Exercise inputs:
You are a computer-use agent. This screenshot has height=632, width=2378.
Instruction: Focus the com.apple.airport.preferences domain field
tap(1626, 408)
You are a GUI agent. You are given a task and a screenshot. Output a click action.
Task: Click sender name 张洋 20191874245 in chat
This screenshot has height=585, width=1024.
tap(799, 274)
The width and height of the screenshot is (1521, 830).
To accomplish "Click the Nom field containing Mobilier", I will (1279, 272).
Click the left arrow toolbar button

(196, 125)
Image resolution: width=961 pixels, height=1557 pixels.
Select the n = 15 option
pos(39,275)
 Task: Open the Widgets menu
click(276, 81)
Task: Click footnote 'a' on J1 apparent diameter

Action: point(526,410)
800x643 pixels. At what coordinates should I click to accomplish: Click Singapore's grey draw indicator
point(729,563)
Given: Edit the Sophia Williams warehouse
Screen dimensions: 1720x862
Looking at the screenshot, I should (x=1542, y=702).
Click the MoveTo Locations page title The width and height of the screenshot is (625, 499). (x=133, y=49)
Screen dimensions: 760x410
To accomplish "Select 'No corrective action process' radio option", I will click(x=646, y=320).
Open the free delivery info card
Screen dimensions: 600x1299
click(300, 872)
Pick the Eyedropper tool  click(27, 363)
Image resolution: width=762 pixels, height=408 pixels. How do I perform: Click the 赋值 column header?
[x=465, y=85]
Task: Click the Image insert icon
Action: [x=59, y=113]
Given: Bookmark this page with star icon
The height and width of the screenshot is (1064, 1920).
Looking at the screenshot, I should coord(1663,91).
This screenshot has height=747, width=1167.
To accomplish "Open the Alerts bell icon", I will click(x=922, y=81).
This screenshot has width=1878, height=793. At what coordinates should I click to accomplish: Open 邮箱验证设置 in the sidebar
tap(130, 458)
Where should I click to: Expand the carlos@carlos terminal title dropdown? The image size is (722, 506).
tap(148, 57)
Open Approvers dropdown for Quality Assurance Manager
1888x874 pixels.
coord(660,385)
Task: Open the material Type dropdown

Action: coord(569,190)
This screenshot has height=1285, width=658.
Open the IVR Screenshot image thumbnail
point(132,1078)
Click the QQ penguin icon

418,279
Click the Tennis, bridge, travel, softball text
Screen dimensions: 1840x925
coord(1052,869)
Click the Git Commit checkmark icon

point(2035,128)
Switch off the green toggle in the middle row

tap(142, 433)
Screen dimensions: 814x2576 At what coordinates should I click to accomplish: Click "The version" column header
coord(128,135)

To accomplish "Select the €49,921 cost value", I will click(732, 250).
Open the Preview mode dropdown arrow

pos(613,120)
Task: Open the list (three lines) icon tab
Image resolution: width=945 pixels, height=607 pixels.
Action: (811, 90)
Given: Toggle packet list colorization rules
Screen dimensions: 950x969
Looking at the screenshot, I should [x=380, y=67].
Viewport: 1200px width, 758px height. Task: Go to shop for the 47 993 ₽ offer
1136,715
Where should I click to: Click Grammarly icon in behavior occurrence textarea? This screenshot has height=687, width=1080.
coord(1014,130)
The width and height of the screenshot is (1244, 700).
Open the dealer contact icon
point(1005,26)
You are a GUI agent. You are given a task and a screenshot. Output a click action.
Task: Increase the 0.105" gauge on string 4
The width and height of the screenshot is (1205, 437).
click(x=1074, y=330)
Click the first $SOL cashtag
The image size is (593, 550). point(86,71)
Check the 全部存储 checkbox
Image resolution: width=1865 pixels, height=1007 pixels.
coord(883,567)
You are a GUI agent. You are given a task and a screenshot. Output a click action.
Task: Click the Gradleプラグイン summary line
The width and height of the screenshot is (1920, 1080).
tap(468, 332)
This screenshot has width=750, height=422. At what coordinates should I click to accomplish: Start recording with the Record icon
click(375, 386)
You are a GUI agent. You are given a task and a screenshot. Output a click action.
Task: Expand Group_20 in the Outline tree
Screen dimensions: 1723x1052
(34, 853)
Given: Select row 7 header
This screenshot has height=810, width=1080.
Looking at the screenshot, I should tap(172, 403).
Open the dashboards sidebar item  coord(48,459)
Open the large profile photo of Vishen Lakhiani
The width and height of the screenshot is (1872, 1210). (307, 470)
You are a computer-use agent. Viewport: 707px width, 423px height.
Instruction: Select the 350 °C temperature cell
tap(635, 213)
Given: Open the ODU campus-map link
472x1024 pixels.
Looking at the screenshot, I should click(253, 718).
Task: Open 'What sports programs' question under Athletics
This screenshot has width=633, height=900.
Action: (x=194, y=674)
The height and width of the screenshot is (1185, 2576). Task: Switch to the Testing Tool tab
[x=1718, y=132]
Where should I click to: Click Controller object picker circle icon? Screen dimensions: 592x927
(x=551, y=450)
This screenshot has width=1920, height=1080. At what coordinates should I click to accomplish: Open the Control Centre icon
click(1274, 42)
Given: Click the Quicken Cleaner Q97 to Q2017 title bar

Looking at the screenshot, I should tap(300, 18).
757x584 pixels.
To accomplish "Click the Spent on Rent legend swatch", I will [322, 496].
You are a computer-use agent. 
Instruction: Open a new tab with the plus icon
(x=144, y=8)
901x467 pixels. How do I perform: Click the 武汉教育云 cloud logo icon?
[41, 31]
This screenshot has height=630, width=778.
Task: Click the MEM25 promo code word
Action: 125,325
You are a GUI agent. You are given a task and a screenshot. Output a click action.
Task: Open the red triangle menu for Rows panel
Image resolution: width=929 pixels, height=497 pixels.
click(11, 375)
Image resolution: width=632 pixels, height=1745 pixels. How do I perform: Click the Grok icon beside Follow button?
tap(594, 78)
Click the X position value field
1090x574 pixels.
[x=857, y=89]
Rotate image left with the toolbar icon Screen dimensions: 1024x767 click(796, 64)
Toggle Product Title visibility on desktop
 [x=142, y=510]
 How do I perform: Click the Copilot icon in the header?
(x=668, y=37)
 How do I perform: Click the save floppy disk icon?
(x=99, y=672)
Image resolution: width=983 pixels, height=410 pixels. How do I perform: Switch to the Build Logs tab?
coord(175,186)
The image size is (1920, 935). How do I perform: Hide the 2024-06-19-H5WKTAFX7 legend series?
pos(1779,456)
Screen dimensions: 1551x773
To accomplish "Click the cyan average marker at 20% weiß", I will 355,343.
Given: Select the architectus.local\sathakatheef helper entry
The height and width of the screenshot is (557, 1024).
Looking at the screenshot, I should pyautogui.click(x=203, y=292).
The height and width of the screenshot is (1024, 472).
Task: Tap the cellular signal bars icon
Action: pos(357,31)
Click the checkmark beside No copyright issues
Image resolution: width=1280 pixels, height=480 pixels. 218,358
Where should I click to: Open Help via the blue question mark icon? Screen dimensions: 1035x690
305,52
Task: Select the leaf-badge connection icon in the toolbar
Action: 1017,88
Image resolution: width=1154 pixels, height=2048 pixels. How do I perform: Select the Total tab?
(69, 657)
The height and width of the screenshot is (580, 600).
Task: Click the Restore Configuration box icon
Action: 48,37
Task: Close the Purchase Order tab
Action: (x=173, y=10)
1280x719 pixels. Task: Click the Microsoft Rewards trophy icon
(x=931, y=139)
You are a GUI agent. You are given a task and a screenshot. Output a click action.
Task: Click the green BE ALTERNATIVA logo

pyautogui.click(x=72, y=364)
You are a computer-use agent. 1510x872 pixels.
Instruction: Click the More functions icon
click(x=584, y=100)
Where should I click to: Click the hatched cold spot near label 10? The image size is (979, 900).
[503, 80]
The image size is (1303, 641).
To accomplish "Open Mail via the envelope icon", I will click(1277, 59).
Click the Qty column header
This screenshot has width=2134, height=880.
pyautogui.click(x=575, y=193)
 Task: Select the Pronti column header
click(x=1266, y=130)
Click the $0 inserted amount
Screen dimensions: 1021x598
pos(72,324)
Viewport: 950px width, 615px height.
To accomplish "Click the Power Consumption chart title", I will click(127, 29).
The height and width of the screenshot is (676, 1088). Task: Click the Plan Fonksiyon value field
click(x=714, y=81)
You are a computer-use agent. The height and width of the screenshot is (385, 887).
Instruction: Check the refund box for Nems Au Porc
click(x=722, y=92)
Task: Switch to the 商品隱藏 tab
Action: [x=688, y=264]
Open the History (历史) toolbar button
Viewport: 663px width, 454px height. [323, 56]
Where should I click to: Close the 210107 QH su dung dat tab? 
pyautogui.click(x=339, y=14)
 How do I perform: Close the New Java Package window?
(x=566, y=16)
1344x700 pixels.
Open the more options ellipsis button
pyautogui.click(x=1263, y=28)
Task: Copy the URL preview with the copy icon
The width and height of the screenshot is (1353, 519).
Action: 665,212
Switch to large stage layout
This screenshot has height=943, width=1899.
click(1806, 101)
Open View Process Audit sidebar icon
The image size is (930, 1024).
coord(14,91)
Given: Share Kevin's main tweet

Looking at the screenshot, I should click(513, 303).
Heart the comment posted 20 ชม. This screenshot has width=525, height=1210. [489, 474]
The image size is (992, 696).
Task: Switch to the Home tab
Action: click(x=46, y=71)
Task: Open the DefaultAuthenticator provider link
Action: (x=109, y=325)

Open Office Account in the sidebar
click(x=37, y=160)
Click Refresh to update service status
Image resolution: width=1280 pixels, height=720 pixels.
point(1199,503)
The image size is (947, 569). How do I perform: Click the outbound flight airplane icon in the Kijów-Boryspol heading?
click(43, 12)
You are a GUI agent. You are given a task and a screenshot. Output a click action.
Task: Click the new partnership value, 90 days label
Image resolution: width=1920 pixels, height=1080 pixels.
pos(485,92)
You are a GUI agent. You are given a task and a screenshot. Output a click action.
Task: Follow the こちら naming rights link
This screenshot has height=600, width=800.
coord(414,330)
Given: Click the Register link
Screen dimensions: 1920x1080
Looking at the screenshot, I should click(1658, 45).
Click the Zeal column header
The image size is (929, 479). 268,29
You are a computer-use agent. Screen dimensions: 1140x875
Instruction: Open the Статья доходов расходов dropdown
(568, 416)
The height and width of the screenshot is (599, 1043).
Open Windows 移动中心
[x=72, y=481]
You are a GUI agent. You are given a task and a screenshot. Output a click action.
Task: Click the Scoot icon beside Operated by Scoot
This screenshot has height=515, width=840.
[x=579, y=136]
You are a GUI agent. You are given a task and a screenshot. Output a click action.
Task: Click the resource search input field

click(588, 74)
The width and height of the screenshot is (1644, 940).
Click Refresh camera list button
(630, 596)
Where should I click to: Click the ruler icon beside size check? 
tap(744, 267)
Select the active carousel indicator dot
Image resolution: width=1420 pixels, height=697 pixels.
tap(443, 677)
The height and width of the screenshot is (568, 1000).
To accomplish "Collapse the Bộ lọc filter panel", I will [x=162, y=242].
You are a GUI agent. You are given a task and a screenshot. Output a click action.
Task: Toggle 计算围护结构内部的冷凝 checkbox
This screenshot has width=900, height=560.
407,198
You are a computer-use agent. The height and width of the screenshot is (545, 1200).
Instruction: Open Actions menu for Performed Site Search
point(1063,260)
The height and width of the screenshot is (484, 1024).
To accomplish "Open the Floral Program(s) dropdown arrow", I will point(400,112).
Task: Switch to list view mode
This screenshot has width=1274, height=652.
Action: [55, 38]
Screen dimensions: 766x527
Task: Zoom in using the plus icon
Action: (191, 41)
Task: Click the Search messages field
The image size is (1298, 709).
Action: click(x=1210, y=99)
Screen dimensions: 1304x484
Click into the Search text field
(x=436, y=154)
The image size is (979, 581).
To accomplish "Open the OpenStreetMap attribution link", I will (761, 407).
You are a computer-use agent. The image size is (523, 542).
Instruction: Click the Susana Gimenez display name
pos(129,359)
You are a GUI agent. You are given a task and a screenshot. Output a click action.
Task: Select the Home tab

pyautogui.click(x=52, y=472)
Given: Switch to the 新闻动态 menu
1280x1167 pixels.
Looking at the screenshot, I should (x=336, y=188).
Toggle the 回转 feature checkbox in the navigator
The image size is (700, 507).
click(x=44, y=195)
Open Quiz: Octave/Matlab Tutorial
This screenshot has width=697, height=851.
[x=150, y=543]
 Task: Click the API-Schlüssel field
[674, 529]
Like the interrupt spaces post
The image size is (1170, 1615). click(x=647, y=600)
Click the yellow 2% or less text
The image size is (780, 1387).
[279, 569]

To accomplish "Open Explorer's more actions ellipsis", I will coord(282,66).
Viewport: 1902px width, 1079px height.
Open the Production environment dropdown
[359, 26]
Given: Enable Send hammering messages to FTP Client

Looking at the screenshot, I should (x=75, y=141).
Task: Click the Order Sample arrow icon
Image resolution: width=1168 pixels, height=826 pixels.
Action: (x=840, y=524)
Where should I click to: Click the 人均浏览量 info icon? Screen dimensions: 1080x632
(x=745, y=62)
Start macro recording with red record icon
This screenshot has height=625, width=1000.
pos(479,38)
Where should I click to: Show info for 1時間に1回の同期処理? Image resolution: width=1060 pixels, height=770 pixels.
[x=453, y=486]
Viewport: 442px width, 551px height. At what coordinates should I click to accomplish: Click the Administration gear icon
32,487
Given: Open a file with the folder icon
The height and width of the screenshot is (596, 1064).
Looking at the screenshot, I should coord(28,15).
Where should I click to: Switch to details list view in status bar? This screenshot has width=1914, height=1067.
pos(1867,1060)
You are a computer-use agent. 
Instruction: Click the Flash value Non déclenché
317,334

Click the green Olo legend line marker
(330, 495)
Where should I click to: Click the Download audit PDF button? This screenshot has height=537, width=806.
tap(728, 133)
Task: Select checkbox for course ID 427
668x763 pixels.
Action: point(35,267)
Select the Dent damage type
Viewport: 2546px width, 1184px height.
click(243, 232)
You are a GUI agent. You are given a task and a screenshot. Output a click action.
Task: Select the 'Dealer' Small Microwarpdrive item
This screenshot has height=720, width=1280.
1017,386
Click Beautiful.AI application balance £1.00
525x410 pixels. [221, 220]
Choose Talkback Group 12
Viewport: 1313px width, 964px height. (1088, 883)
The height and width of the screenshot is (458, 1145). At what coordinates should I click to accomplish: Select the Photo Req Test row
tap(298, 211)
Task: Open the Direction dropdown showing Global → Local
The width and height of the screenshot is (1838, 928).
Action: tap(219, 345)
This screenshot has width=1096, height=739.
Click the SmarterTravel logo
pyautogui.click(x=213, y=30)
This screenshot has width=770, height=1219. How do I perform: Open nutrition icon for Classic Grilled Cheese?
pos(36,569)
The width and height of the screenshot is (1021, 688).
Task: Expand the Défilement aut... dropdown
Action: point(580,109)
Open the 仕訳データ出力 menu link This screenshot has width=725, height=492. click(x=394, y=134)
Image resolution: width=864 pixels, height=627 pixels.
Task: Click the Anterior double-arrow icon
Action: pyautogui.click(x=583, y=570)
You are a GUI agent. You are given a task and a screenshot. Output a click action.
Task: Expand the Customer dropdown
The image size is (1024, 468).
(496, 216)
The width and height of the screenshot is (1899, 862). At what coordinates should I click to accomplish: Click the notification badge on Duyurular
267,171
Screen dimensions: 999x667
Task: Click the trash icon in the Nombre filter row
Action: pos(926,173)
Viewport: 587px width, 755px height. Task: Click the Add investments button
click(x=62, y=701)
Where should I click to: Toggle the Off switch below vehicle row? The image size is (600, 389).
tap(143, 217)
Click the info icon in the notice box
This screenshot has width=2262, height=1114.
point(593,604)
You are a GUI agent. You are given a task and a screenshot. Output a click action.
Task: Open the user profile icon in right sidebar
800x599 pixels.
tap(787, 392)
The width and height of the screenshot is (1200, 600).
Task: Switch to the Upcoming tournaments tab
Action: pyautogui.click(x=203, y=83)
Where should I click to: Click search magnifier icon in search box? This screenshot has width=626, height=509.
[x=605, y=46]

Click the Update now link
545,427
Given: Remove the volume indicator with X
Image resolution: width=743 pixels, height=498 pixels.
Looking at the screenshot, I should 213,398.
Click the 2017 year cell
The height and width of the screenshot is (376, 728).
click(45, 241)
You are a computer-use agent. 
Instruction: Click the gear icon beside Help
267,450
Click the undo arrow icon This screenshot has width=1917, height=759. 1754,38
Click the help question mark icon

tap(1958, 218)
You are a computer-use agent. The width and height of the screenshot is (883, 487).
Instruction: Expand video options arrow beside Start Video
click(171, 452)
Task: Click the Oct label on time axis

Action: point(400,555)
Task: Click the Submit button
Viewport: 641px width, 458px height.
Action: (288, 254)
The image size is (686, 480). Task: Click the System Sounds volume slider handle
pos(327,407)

Work to complete: Whenever the string "item" turns up in a line of the data, copy that line.

Solution to the problem:
Open the dashboards sidebar item  coord(48,459)
Task: Select the 'Dealer' Small Microwarpdrive item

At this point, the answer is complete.